Segment Start: Data to use

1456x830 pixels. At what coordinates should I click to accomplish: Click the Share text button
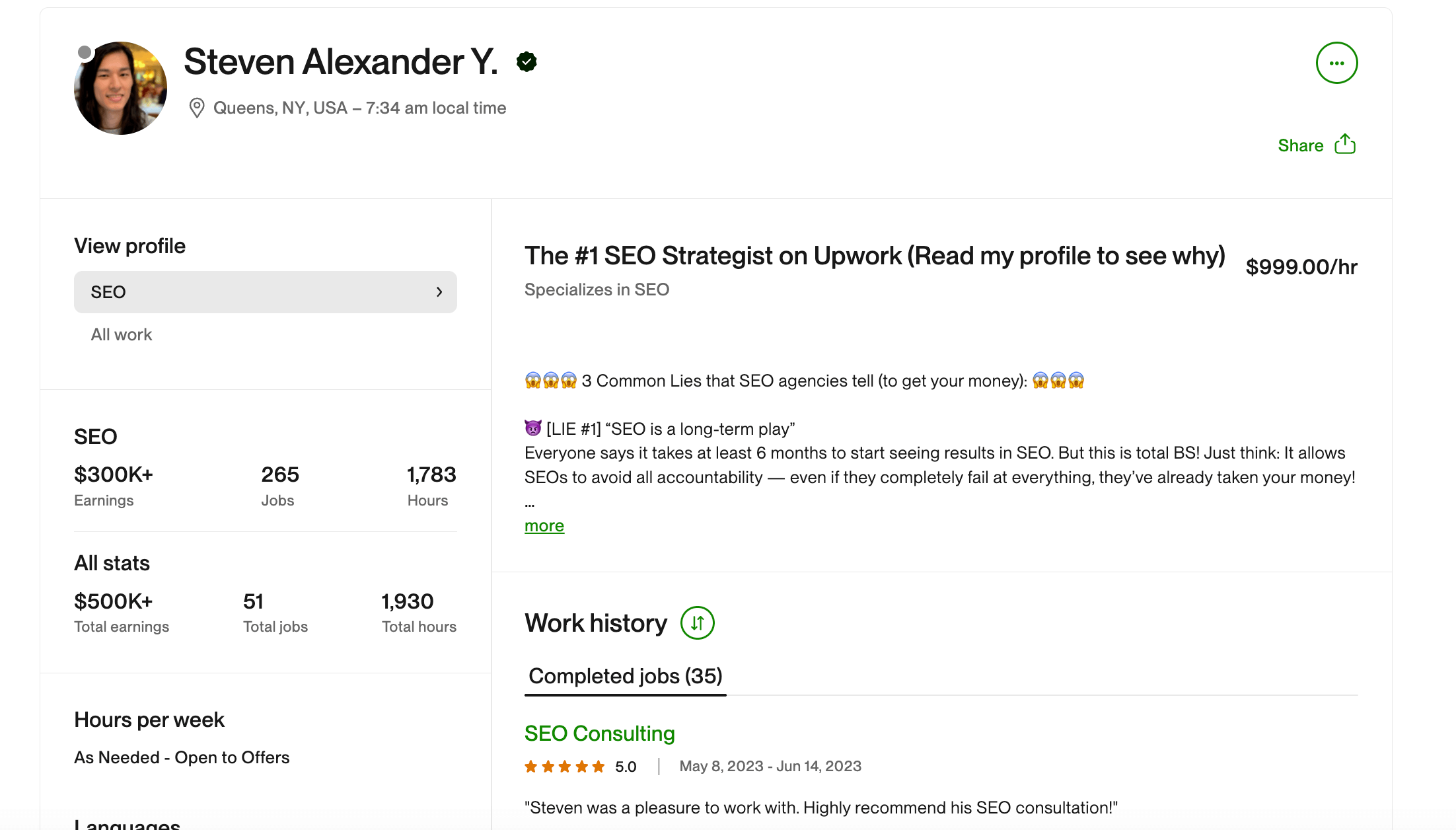pos(1300,145)
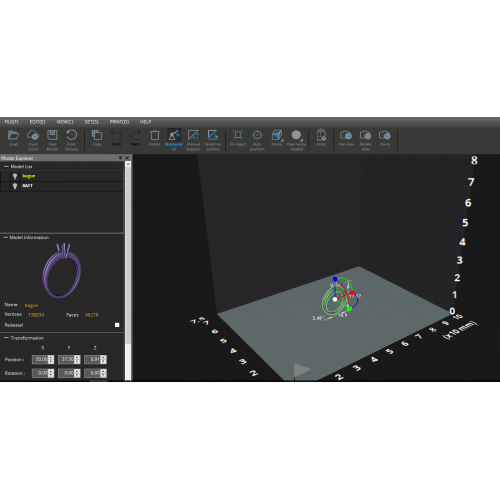The width and height of the screenshot is (500, 500).
Task: Open the PRINT(D) menu
Action: (x=119, y=122)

Segment End: Data to use

- **Exercise details**: The records above need to be restated word for word, with the pictures left out.

- **Expected output**:
1456x830 pixels. At what coordinates should I click to accomplish: Click the Share text button
pos(1300,145)
The width and height of the screenshot is (500, 500).
Task: Open the PRINT(D) menu
Action: (x=119, y=122)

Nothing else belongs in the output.